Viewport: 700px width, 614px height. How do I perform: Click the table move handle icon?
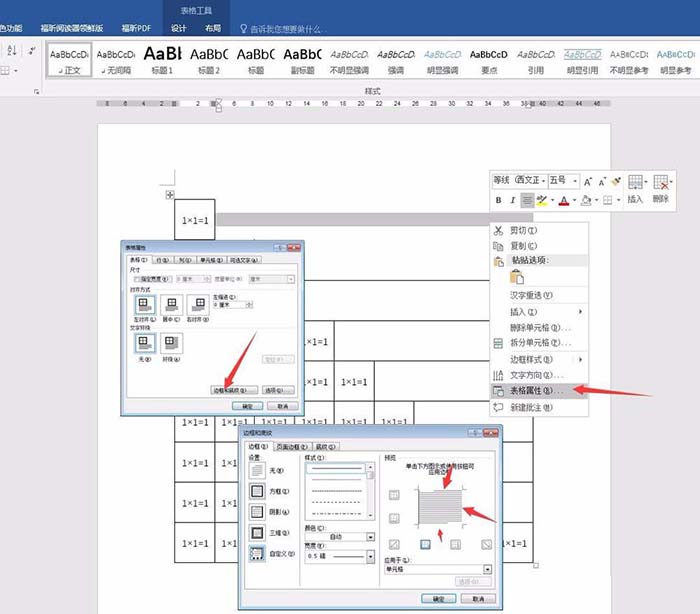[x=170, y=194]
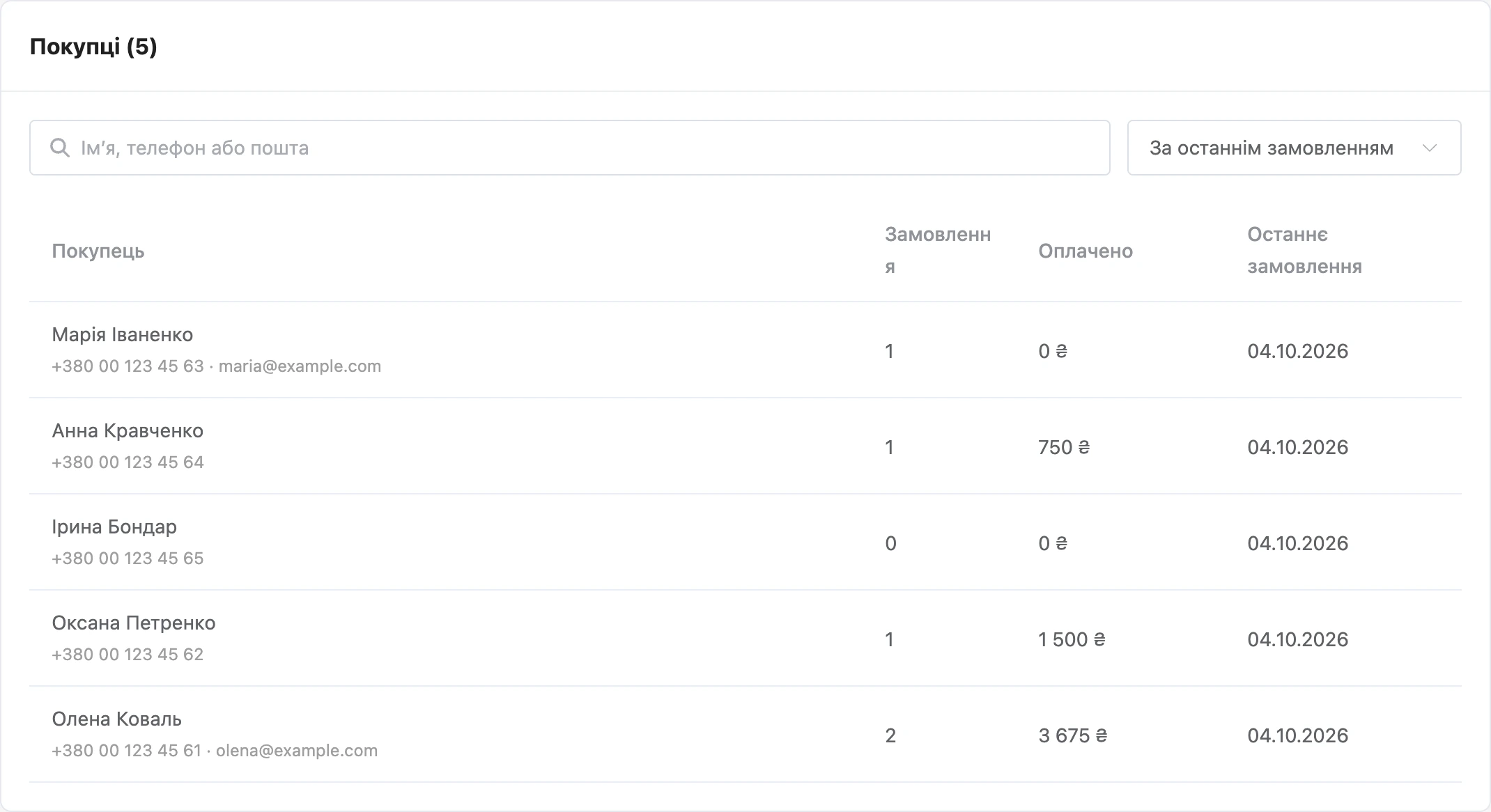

--

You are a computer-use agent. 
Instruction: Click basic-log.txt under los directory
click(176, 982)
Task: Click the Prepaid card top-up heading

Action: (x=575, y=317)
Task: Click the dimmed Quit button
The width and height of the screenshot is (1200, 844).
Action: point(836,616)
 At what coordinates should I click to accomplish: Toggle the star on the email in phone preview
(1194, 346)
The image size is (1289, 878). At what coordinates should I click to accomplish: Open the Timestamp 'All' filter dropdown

**BRIEF:** Please reproduce, exactly as they appear above, the lines from the line containing "You are a computer-use agent." up to and including the line containing "The image size".

**SOLVED PROBLEM:**
You are a computer-use agent. 
Instruction: Click basic-log.txt under los directory
click(176, 982)
Task: Click the Prepaid card top-up heading

Action: (x=575, y=317)
Task: Click the dimmed Quit button
The width and height of the screenshot is (1200, 844).
Action: point(836,616)
 At what coordinates should I click to accomplish: Toggle the star on the email in phone preview
(1194, 346)
The image size is (1289, 878). At what coordinates should I click to accomplish: Open the Timestamp 'All' filter dropdown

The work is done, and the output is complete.